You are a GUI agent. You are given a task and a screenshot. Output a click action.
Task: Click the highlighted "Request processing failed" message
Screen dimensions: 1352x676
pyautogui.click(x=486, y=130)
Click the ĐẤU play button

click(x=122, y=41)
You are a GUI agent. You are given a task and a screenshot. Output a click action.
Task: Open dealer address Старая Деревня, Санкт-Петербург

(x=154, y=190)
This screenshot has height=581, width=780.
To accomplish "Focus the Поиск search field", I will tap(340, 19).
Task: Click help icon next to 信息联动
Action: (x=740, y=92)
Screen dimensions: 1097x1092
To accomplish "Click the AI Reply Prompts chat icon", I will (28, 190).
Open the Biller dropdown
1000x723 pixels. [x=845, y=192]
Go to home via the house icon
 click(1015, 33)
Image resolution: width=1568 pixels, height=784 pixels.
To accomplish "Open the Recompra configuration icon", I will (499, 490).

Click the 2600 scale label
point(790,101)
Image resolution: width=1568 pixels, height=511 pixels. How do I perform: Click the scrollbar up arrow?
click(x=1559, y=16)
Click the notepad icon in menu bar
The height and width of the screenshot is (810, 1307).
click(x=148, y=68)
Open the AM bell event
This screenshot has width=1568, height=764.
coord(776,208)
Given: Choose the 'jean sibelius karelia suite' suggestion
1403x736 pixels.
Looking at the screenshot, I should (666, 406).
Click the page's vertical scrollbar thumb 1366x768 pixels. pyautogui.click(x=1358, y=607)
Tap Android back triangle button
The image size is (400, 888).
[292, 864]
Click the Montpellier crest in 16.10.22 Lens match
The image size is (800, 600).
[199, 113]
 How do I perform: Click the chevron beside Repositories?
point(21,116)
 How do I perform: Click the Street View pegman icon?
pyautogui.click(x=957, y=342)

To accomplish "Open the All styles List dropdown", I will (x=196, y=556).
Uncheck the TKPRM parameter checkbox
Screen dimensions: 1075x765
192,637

***

> **EXERCISE GOAL**: Please output every line shown above exactly.

> **WRITTEN REPLY**:
You are a GUI agent. You are given a task and a screenshot. Output a click action.
Task: Click the highlighted "Request processing failed" message
Screen dimensions: 1352x676
pyautogui.click(x=486, y=130)
Click the ĐẤU play button

click(x=122, y=41)
You are a GUI agent. You are given a task and a screenshot. Output a click action.
Task: Open dealer address Старая Деревня, Санкт-Петербург

(x=154, y=190)
This screenshot has height=581, width=780.
To accomplish "Focus the Поиск search field", I will tap(340, 19).
Task: Click help icon next to 信息联动
Action: (x=740, y=92)
Screen dimensions: 1097x1092
To accomplish "Click the AI Reply Prompts chat icon", I will (28, 190).
Open the Biller dropdown
1000x723 pixels. [x=845, y=192]
Go to home via the house icon
 click(1015, 33)
Image resolution: width=1568 pixels, height=784 pixels.
To accomplish "Open the Recompra configuration icon", I will (499, 490).

Click the 2600 scale label
point(790,101)
Image resolution: width=1568 pixels, height=511 pixels. How do I perform: Click the scrollbar up arrow?
click(x=1559, y=16)
Click the notepad icon in menu bar
The height and width of the screenshot is (810, 1307).
click(x=148, y=68)
Open the AM bell event
This screenshot has width=1568, height=764.
coord(776,208)
Given: Choose the 'jean sibelius karelia suite' suggestion
1403x736 pixels.
Looking at the screenshot, I should (666, 406).
Click the page's vertical scrollbar thumb 1366x768 pixels. pyautogui.click(x=1358, y=607)
Tap Android back triangle button
The image size is (400, 888).
[292, 864]
Click the Montpellier crest in 16.10.22 Lens match
The image size is (800, 600).
[199, 113]
 How do I perform: Click the chevron beside Repositories?
point(21,116)
 How do I perform: Click the Street View pegman icon?
pyautogui.click(x=957, y=342)

To accomplish "Open the All styles List dropdown", I will (x=196, y=556).
Uncheck the TKPRM parameter checkbox
Screen dimensions: 1075x765
192,637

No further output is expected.